How Accurate Are Lung Cancer Risk Models for Selecting Ever-Smokers for Screening?
Posted: Tuesday, July 10, 2018
A recent study, published in the Annals of Internal Medicine, compared nine lung cancer risk models and found widely different U.S. screening populations. Of these models, four of them—the Bach; the Prostate, Lung, Colorectal, and Ovarian Cancer Screening Trial Model 2012 (PLCOM2012); the Lung Cancer Risk Assessment Tool (LCRAT); and the Lung Cancer Death Risk Assessment Tool (LCDRAT)—were the most accurate in predicting risk of lung cancer and “performed best” in selecting ever-smokers for screening.
“Effectively and efficiently targeting lung cancer screening to persons at highest risk can further reduce lung cancer mortality,” noted the study authors, led by Hormuzd A. Katki, PhD, of the National Cancer Institute. “[The four lung cancer risk models identified] should be further refined to improve their performance in certain subpopulations.”
The nine lung cancer risk models were the Bach model, the Spitz model, the Liverpool Lung Project (LLP) model, the LLP Incidence Risk Model, the Hoggart model, the PLCOM2012, the Pittsburgh Predictor, the LCRAT, and the LCDRAT. Model performance was evaluated using data from two cohorts: 337,388 ever-smokers in the National Institutes of Health–AARP Diet and Health Study and 73,338 ever-smokers in the Cancer Prevention Study II Nutrition Survey.
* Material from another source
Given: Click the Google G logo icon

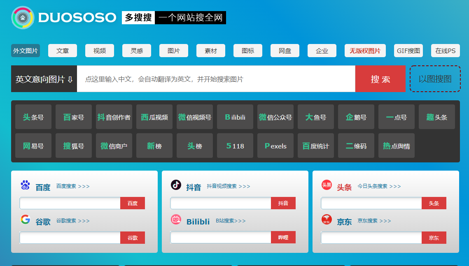Looking at the screenshot, I should point(25,220).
The models chose U.S. screening populations ranging from 7.6 million to 26 million ever-smokers, at a 5-year risk threshold of 2%. However, the four best performing models demonstrated better agreement on the size of the screening population (7.6 million to 10.9 million) and achieved consensus on 73% of individuals chosen. Compared with these models, the other five generally overestimated risk and had lower AUCs.